- Work to complete -
In the part of the material that opens with the line containing "Where should I" and runs through the end of the material, could you swap "icon" for "symbol" and return those lines with nothing else changed?

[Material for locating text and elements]
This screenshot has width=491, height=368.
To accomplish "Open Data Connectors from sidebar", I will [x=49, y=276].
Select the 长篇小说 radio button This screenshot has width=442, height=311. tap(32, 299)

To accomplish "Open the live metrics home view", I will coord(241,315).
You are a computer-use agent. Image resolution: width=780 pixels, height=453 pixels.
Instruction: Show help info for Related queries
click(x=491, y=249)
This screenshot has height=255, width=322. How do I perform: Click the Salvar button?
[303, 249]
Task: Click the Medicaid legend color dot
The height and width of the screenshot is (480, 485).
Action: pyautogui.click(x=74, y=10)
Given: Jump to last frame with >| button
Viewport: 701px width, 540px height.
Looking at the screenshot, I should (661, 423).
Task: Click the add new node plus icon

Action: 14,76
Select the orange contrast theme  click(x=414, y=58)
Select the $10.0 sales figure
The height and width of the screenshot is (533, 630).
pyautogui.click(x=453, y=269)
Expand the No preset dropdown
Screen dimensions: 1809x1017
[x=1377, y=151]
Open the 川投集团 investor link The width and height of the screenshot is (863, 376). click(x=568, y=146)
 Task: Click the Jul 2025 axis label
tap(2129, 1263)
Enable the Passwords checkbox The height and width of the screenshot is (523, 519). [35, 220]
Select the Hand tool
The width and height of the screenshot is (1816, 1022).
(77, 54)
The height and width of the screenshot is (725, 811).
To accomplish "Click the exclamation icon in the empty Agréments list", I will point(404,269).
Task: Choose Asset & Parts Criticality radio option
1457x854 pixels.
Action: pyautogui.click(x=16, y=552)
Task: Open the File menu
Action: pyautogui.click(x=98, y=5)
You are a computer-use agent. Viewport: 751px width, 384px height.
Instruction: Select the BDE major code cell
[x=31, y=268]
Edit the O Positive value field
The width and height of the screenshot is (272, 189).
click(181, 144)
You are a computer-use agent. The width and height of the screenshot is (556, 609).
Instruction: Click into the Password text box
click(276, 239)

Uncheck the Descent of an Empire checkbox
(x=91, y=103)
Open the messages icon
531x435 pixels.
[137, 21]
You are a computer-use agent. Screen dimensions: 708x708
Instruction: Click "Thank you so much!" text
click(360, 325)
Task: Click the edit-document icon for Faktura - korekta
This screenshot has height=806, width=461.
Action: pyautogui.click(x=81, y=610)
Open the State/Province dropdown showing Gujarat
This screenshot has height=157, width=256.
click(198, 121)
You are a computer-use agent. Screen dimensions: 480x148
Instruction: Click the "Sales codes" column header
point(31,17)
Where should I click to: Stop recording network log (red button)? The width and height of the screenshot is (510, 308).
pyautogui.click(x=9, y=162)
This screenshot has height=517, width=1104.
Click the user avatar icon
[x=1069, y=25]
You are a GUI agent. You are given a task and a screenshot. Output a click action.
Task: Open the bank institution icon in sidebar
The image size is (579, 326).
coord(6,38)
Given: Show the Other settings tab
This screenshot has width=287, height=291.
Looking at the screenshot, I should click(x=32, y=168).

- The completed task -
Where should I click to: Stop recording network log (red button)? The width and height of the screenshot is (510, 308).
pyautogui.click(x=9, y=162)
This screenshot has height=517, width=1104.
Click the user avatar symbol
[x=1069, y=25]
You are a GUI agent. You are given a task and a screenshot. Output a click action.
Task: Open the bank institution symbol in sidebar
The image size is (579, 326).
coord(6,38)
Given: Show the Other settings tab
This screenshot has width=287, height=291.
Looking at the screenshot, I should click(x=32, y=168).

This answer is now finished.